However, Hilary succeeded in achieving marriage with the cheerful Peggy Callaghan, and having done so they went abroad and lived an uneven and rather exciting life of alternate squalor and luxury in one story of what had once been a glorious roseate home of Venetian counts, and was now crumbling to pieces and let in flats to the poor. Hilary and his wife were most suitably domiciled therein, environed by a splendid dinginess and squalor, pretentious, tawdry, grandiose, and superbly evading the common. Peggy wrote to Peter in her large sprawling hand, “You dear little brother, I wish you’d come and live with us. We have such fun....” That was the best of Peggy. Always and everywhere she had such fun. She added, “Give my sisterly regards to the splendid hero who shared your mamma, and tell him we too live in a palace.” That was so like Peggy, that sudden and amused prodding into the most secret intimacies of one’s emotions. Peggy always discerned a great deal, and was blind to a great deal more.
THE CHOICE OF A CAREER
Hilary, stretching his slender length wearily in Peter’s fat arm-chair, was saying in his high, sweet voice:
“It’s the merest pittance, Peter, yours and mine. The Robinsons have it practically all. The Robinsons. Really, you know ...”
The sweet voice had a characteristic, vibrating break of contempt. Hilary had always hated the Robinsons, who now had it practically all. Hilary looked pale and tired; he had been settling his dead uncle’s affairs for the last week. The Margerisons’ uncle had not been a lovable man; Hilary could not pretend that he had loved him.
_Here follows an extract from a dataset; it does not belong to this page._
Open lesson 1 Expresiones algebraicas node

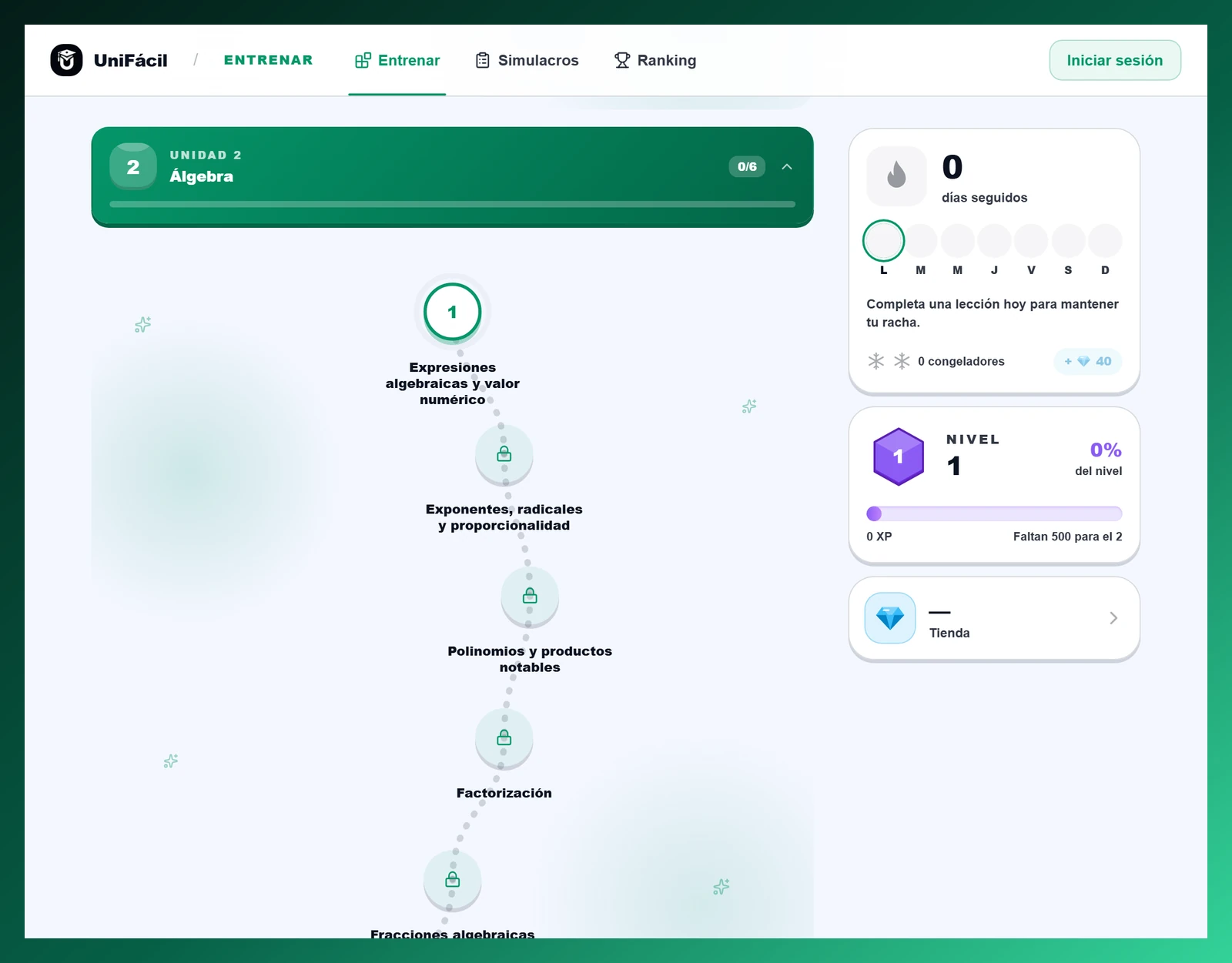[453, 312]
Peter had, as far as he had been permitted to do so; Peter found it possible to be attached to most of the people he came across; he was a person of catholic sympathies and gregarious instincts. Even when he heard how the Robinsons had it practically all, he bore no resentment either against his uncle or the Robinsons. Such was life. And of course he and Hilary did not make wise use of money; that they had always been told.
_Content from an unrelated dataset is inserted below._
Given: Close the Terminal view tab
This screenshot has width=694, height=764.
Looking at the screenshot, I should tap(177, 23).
“You’ll have to leave Cambridge,” Hilary told him. “You haven’t enough to keep you here. I’m sorry, Peter; I’m afraid you’ll have to begin and try to earn a living. But I can’t imagine how, can you? Has any paying line of life ever occurred to you as possible?”
“Never,” Peter assured him. “But I’ve not had time to think it over yet, of course. I supposed I should be up here for two years more, you see.”
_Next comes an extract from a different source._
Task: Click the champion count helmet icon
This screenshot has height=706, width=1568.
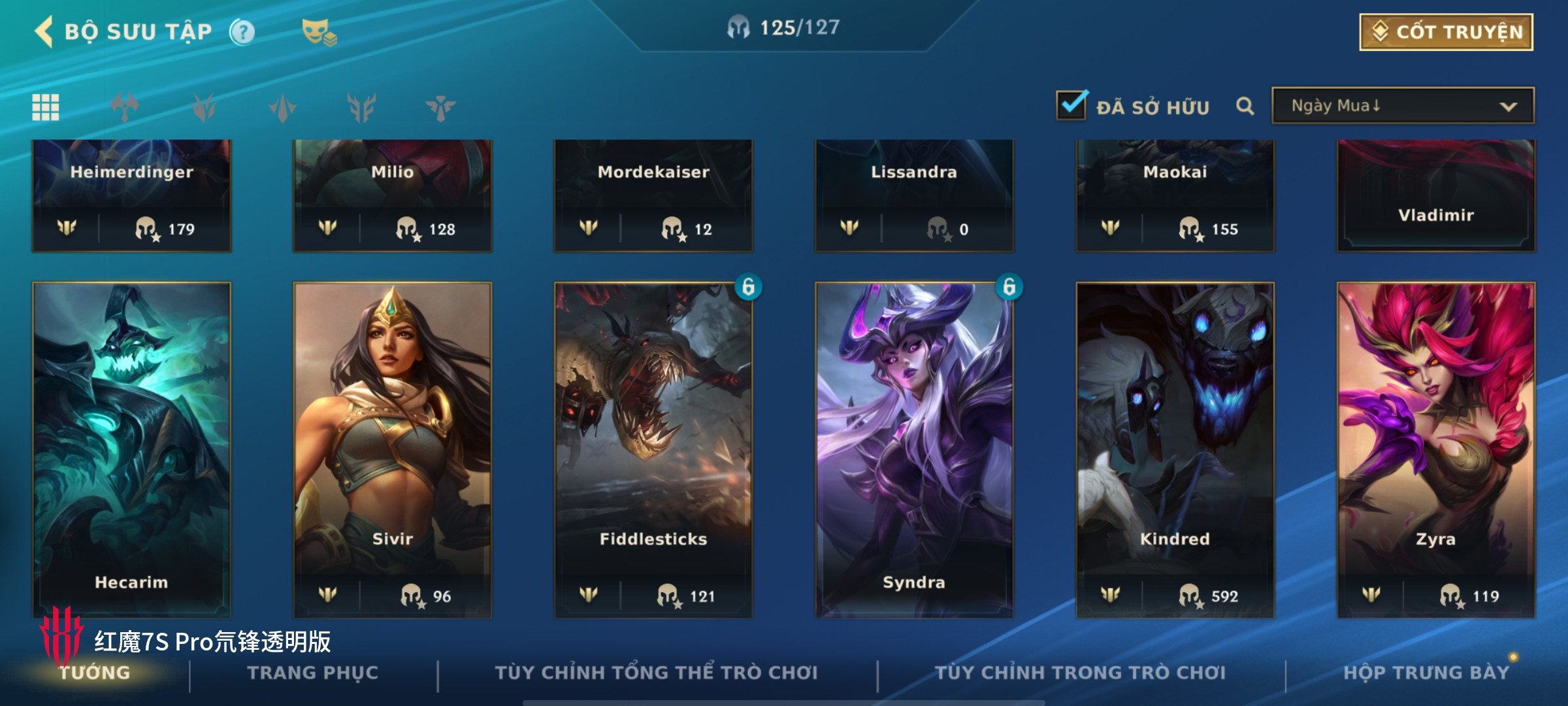Action: click(738, 27)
At Hilary’s “You’ll have to leave Cambridge,” his face had changed sharply. Here was tragedy indeed. Bother the Robinsons.... But after a moment’s pause for recovery he answered Hilary lightly enough. Such, again, was life. A marvellous two terms and a half, and then the familiar barred gate. It was an old story.
Hilary’s thoughts turned to his own situation. They never, to tell the truth, dwelt very long on anybody else’s.